**WHAT NEEDS TO BE DONE:**
Every line below from the one containing "Instruction: Click the dashboard" through the one containing "Click the 2-step" must be transcribed exactly. Omit all lines outside that stretch.

Segment Start: INPUT

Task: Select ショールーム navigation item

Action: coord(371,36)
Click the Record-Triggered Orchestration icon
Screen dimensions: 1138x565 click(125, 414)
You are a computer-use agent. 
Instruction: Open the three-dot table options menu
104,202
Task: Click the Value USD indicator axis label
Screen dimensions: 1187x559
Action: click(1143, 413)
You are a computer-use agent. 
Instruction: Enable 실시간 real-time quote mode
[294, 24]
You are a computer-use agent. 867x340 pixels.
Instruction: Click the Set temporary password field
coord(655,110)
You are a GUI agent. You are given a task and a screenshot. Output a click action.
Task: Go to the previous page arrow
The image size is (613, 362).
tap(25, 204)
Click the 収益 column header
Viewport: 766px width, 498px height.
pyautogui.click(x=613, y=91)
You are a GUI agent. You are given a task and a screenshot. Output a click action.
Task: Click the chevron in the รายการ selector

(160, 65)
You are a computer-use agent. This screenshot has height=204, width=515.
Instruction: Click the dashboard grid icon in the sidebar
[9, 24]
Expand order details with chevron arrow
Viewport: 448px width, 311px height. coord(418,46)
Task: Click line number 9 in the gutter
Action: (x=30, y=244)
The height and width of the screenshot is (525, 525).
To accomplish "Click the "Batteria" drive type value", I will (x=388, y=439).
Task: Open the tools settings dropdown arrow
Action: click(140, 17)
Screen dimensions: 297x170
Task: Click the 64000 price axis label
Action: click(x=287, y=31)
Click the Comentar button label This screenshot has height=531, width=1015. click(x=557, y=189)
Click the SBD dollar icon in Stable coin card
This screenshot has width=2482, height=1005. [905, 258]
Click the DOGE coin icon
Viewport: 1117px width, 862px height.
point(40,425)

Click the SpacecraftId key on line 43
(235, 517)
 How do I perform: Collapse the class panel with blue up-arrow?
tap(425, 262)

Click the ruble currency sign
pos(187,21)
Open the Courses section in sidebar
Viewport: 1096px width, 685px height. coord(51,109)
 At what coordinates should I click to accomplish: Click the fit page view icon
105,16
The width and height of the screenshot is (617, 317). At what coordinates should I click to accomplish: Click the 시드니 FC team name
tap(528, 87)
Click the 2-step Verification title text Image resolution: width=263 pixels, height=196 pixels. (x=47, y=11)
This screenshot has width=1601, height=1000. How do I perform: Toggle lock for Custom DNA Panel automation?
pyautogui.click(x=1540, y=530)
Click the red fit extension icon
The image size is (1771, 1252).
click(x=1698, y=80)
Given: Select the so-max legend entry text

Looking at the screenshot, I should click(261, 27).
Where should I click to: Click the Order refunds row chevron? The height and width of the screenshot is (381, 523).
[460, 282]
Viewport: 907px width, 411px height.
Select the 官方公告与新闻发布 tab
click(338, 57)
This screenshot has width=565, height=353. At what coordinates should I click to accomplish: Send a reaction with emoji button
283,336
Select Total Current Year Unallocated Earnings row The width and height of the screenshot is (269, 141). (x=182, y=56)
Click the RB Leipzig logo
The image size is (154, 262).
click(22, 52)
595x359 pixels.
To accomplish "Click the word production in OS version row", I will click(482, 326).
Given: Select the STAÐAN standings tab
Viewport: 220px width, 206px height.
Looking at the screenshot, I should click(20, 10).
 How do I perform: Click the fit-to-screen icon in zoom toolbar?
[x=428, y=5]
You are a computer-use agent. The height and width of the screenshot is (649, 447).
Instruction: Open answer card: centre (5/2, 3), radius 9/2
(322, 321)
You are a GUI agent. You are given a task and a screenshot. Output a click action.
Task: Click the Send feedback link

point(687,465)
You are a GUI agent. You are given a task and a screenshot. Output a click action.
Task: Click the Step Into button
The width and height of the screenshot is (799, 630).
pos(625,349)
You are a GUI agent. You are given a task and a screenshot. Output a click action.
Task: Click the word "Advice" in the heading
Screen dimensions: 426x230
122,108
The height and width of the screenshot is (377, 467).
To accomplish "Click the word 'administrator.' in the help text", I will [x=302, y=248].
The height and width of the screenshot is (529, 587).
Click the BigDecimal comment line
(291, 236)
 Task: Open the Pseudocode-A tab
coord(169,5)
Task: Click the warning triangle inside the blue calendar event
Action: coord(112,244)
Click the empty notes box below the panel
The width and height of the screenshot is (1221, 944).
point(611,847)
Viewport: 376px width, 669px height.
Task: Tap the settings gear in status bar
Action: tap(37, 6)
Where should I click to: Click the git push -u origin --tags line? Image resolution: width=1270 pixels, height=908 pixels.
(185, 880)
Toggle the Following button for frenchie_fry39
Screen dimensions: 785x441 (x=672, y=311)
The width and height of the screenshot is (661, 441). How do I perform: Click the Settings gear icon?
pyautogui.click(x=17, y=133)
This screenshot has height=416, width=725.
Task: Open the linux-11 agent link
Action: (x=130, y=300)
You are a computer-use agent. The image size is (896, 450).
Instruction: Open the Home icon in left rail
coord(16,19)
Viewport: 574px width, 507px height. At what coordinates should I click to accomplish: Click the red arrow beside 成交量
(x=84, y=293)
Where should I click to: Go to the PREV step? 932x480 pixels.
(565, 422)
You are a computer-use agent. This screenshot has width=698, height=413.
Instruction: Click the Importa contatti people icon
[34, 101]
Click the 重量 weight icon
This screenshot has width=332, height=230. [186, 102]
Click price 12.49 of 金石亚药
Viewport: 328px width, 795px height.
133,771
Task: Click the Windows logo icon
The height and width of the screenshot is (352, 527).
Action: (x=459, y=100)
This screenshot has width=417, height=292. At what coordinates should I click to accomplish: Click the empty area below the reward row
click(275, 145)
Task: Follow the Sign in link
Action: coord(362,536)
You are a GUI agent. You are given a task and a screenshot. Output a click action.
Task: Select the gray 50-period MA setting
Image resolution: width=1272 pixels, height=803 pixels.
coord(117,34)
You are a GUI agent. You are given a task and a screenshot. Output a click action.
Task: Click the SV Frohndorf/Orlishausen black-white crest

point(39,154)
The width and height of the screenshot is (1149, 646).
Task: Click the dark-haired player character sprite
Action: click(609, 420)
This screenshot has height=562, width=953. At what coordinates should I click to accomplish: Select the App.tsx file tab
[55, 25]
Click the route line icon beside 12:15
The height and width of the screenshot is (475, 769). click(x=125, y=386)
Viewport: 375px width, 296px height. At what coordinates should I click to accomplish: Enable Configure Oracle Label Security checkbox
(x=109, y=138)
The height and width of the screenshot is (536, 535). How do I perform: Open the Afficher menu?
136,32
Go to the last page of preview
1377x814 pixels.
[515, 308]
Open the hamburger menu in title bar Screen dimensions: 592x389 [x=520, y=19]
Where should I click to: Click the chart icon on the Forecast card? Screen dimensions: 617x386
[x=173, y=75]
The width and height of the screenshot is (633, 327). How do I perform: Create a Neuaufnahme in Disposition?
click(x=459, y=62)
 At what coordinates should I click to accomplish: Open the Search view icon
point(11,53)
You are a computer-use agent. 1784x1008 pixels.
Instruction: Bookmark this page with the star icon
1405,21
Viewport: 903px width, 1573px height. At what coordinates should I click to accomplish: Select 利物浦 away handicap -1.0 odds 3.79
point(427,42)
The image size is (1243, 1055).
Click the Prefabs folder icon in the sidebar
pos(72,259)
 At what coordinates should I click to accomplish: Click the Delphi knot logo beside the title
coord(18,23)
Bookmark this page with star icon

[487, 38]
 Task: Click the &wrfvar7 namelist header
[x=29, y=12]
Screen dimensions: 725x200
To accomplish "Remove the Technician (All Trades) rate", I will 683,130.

Segment End: INPUT

**TASK OUTPUT:**
Instruction: Click the dashboard grid icon in the sidebar
[9, 24]
Expand order details with chevron arrow
Viewport: 448px width, 311px height. coord(418,46)
Task: Click line number 9 in the gutter
Action: (x=30, y=244)
The height and width of the screenshot is (525, 525).
To accomplish "Click the "Batteria" drive type value", I will (x=388, y=439).
Task: Open the tools settings dropdown arrow
Action: click(140, 17)
Screen dimensions: 297x170
Task: Click the 64000 price axis label
Action: click(x=287, y=31)
Click the Comentar button label This screenshot has height=531, width=1015. click(x=557, y=189)
Click the SBD dollar icon in Stable coin card
This screenshot has width=2482, height=1005. [905, 258]
Click the DOGE coin icon
Viewport: 1117px width, 862px height.
point(40,425)

Click the SpacecraftId key on line 43
(235, 517)
 How do I perform: Collapse the class panel with blue up-arrow?
tap(425, 262)

Click the ruble currency sign
pos(187,21)
Open the Courses section in sidebar
Viewport: 1096px width, 685px height. coord(51,109)
 At what coordinates should I click to accomplish: Click the fit page view icon
105,16
The width and height of the screenshot is (617, 317). At what coordinates should I click to accomplish: Click the 시드니 FC team name
tap(528, 87)
Click the 2-step Verification title text Image resolution: width=263 pixels, height=196 pixels. (x=47, y=11)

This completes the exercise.